At this university, Hughes-Watkins and the project’s other co-chair — Joni Floyd, libraries curator for Maryland and Historical Collections — hope to educate students, faculty and staff on how this university is embedded in the history of slavery and help people think more critically about racial injustice in other communities, institutions and organizations.
Hughes-Watkins anticipates that uncomfortable conversations about race are on the horizon, but she feels that people will be better after having them.
The only way past this discomfort is through it, Floyd said. She added that the project’s work could make people feel more comfortable talking about race and thus contribute to ending systemic injustice at this university.
“If we can have as many voices and historically grounded information, having this conversation … is going to be less uncomfortable and hopefully lead to next steps of addressing the elements that caused the injustice to begin with,” Floyd said.
Currently, the project’s advisory committee — which includes university administrators and faculty members from departments across the campus — is in the planning stage.
Participating faculty and staff are considering how to introduce different audiences to the university’s history, said history professor Christopher Bonner, the project’s communications subcommittee co-chair.
“We’re talking together about what we envision as feasible and beneficial goals,” Bonner said. “One of the things that we want to do is sort of bring together our expertise and use it to serve the university more generally.”
There will also be a place for student participation and voices in the future, Floyd said. For now, she recommends students explore the university and state archives. Access to the on-campus archives is now open to members of the university community by appointment.

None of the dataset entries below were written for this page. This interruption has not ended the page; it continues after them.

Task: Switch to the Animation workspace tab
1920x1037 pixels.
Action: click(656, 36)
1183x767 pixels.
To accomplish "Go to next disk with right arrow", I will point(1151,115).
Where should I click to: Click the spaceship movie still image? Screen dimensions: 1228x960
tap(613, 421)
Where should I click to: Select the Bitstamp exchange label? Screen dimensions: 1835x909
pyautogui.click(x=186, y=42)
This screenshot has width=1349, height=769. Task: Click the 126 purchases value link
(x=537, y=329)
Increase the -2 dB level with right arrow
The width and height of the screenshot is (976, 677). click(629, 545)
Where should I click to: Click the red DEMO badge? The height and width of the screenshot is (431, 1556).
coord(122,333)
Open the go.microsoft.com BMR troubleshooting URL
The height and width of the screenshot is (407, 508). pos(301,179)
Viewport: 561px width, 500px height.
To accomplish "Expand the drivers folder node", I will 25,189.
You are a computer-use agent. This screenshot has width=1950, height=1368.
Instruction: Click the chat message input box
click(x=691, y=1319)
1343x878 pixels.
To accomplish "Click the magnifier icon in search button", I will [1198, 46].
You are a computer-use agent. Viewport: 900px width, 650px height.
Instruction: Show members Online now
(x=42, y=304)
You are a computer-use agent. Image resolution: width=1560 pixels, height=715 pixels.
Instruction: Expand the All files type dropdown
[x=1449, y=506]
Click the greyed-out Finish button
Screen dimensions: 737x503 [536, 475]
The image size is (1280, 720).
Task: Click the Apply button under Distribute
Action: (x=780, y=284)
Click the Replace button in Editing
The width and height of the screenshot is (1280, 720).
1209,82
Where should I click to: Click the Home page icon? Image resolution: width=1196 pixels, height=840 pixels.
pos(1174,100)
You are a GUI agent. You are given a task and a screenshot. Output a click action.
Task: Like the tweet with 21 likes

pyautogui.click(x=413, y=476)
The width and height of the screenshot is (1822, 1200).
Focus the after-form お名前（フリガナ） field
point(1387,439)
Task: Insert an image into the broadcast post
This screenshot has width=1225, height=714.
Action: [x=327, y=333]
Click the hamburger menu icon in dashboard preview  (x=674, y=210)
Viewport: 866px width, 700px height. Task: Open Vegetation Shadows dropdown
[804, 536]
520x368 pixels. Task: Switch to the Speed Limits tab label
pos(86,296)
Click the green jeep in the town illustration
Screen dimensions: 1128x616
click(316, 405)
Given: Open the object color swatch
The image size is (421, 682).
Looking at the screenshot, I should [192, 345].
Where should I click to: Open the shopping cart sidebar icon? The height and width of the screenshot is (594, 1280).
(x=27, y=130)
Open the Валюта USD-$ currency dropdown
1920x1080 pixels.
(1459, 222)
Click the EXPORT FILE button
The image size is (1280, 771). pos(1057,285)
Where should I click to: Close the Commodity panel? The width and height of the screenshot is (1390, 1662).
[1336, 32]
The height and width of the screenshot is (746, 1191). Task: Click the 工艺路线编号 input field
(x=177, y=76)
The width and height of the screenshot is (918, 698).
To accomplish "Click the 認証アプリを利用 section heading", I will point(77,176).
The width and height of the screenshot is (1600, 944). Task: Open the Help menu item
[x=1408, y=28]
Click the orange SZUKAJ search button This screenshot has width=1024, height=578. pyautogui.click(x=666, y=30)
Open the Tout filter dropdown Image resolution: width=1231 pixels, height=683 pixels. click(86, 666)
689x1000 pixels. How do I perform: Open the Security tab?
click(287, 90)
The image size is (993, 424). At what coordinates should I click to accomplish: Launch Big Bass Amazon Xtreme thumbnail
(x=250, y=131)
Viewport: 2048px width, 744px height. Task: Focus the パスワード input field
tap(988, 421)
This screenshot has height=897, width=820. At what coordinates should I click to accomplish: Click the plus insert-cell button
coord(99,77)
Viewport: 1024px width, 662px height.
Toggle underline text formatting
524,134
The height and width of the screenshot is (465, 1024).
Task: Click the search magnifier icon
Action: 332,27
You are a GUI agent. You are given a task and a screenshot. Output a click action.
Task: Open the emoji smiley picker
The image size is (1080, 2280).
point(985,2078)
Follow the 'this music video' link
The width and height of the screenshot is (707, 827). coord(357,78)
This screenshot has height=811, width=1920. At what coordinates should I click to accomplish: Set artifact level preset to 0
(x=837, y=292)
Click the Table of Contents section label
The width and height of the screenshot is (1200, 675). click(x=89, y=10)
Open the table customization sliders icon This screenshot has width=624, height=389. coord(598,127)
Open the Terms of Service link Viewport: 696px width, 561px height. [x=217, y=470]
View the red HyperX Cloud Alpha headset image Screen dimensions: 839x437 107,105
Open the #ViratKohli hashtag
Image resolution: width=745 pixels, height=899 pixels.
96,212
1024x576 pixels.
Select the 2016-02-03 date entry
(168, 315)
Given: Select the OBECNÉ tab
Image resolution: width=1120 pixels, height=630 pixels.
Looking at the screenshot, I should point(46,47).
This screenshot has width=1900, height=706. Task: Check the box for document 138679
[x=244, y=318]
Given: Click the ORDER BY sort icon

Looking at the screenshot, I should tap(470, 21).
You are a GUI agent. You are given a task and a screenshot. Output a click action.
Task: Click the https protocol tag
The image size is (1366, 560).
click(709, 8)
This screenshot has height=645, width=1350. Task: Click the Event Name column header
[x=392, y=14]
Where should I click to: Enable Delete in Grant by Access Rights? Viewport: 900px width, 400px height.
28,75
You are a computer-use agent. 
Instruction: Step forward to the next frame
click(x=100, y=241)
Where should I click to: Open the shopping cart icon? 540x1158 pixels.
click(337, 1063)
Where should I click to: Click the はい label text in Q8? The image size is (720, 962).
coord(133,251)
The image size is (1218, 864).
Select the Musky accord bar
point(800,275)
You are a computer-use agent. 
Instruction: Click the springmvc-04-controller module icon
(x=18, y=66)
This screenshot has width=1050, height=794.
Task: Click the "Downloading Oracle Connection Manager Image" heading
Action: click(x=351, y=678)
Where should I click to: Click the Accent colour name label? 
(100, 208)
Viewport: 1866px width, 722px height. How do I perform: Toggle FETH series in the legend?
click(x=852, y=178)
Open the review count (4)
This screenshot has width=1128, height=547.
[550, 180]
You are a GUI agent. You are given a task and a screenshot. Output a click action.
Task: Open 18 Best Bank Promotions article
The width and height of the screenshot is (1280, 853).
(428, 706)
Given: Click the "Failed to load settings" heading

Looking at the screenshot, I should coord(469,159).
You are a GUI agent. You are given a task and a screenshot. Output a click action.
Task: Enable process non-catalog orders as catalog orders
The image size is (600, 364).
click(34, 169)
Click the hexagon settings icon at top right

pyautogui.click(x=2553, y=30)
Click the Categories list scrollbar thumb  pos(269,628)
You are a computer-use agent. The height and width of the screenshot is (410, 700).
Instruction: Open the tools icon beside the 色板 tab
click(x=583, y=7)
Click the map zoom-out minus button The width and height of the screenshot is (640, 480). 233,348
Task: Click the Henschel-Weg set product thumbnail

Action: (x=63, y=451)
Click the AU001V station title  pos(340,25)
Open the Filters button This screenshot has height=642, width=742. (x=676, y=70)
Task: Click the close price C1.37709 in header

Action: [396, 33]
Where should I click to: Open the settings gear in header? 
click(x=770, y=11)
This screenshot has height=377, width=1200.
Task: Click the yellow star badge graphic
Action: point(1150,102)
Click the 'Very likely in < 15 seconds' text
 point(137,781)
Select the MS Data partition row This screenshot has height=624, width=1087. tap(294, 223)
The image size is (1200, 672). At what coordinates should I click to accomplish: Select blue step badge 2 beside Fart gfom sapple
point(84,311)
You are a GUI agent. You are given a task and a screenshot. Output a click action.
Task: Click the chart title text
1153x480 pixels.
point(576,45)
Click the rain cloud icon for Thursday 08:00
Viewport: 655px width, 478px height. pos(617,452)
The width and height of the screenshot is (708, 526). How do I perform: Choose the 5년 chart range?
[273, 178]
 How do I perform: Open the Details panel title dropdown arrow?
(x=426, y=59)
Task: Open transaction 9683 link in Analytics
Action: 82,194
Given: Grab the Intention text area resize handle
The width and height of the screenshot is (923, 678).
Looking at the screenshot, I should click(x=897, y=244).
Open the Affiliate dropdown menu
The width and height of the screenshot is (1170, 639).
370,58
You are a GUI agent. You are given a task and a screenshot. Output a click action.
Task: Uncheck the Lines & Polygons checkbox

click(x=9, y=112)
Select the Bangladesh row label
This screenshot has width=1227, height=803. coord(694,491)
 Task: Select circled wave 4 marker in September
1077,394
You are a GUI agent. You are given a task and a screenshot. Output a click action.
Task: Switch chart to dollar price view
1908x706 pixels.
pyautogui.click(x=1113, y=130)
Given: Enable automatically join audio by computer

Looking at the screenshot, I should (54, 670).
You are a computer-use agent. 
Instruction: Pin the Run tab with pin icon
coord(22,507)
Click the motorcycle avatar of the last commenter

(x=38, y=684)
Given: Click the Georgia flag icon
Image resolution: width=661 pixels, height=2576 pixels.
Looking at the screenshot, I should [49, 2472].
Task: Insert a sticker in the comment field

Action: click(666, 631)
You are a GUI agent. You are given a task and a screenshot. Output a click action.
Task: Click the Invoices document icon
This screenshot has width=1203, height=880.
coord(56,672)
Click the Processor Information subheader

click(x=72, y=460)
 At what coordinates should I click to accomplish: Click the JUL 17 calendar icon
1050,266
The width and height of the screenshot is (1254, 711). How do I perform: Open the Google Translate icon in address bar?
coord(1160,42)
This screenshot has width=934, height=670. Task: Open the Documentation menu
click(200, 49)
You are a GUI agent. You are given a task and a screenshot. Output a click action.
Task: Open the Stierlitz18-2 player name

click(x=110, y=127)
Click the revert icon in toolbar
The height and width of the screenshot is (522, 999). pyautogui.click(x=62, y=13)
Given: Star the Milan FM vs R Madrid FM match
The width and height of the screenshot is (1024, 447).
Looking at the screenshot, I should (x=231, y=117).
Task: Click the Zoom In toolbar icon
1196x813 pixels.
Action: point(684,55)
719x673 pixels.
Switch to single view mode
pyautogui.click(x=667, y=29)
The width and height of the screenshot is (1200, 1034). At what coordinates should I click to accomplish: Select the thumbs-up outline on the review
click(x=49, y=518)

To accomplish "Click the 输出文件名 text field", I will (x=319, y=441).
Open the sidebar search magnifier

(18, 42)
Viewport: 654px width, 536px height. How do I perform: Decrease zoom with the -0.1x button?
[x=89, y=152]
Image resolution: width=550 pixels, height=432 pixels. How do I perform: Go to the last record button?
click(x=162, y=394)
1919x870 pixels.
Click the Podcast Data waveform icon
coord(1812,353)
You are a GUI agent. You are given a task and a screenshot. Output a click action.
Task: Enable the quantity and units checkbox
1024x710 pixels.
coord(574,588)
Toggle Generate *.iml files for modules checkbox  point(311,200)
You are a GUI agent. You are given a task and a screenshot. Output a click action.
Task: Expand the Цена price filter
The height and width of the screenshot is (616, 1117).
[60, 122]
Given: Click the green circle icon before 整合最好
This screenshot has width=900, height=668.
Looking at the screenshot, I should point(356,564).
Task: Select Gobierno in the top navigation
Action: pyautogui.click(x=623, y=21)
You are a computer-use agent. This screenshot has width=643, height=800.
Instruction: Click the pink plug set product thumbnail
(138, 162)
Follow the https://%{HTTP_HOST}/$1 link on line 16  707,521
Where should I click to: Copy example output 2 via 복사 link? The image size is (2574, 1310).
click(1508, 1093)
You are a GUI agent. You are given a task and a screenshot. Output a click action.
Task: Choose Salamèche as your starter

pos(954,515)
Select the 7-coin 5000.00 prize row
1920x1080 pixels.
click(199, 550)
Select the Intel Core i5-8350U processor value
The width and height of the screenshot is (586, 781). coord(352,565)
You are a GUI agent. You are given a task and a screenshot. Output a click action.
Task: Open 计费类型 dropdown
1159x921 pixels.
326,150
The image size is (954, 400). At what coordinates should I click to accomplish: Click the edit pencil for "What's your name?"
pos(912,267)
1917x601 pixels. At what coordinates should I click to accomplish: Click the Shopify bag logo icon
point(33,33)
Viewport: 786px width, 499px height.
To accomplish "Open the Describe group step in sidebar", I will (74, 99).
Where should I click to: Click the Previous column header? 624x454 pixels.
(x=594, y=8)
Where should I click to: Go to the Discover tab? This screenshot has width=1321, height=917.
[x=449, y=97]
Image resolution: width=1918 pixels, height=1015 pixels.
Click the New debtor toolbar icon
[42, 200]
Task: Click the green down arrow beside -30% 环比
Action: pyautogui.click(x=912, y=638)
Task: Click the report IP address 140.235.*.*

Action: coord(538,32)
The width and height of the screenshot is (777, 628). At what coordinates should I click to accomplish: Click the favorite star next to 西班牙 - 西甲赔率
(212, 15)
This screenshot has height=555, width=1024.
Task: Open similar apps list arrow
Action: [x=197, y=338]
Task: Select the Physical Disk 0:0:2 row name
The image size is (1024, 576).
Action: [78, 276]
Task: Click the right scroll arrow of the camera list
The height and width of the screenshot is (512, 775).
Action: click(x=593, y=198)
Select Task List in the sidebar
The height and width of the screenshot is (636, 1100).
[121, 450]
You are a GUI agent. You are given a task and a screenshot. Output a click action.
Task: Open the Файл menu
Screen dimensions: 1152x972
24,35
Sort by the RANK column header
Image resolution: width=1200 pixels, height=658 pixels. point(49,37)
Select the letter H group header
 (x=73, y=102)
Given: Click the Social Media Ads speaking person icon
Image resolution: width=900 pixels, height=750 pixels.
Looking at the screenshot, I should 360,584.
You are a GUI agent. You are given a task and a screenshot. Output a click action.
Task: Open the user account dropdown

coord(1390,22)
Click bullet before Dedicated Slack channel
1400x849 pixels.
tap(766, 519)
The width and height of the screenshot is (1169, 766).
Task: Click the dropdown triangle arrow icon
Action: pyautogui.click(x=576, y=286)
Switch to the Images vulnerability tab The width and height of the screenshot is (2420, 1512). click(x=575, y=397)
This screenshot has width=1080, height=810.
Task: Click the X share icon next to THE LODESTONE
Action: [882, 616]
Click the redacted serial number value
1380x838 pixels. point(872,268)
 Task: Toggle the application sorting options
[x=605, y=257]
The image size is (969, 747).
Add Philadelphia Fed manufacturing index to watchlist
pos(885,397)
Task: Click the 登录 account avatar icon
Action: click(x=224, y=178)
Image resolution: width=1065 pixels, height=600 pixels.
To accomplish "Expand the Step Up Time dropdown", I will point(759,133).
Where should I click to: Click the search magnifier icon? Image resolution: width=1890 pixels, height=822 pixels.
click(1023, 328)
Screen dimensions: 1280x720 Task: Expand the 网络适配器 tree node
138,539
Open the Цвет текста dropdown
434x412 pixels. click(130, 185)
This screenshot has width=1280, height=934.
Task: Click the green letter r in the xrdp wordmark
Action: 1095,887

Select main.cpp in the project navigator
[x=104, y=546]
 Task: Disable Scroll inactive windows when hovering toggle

Hughes-Watkins said the team is trying to understand the Black experience at this university and how it has been shaped by recent events in contemporary society — such as by the fervent efforts by former university President Harry Byrd to secure funding for Black colleges so that the university could remain segregated.
According to an article published in The Diamondback on Oct. 6, 1950, Byrd, the school’s president from 1935-1954, had decided it was “inadvisable to have Negroes at College Park” at the time, despite pushes from the government and other actors.
“He supported segregation for so long, even when it wasn’t ‘trendy,’” Hughes-Watkins said. “He continued to push those policies … It had a lasting impact on our institution that cannot be forgotten.”
Last year, Hughes-Watkins completed an oral history project covering Elaine Coates, the first African American woman to study at the university. After the project was released, Hughes-Watkins received comments from Black students currently studying at this university, who told her that their experiences paralleled Coates’.
Hughes-Watkins said that students who experience unjust actions can feel isolated, but hearing the experiences of others can be vital for their comfort in knowing that they are not alone.
Hearing that students experienced these feelings was insightful for Bonner.
“[Going forward, it will be] important to us to be sensitive and thoughtful to how Black students will respond to this kind of work and what it will mean to Black people connected with this campus to learn in concrete ways some aspects of the unjust history of the university,” Bonner said.
Other institutions in the USS have provided their administrations with reports after their project. These reports usually include recommendations for improving diversity in the student and faculty population and scholarships for Black or African American students. The 1856 Project will do the same.
But Hughes-Watkins said that even when the project concludes, its work and impacts will be long-lasting.
In short, the program’s resolution will mark “the end of the beginning,” Bonner said.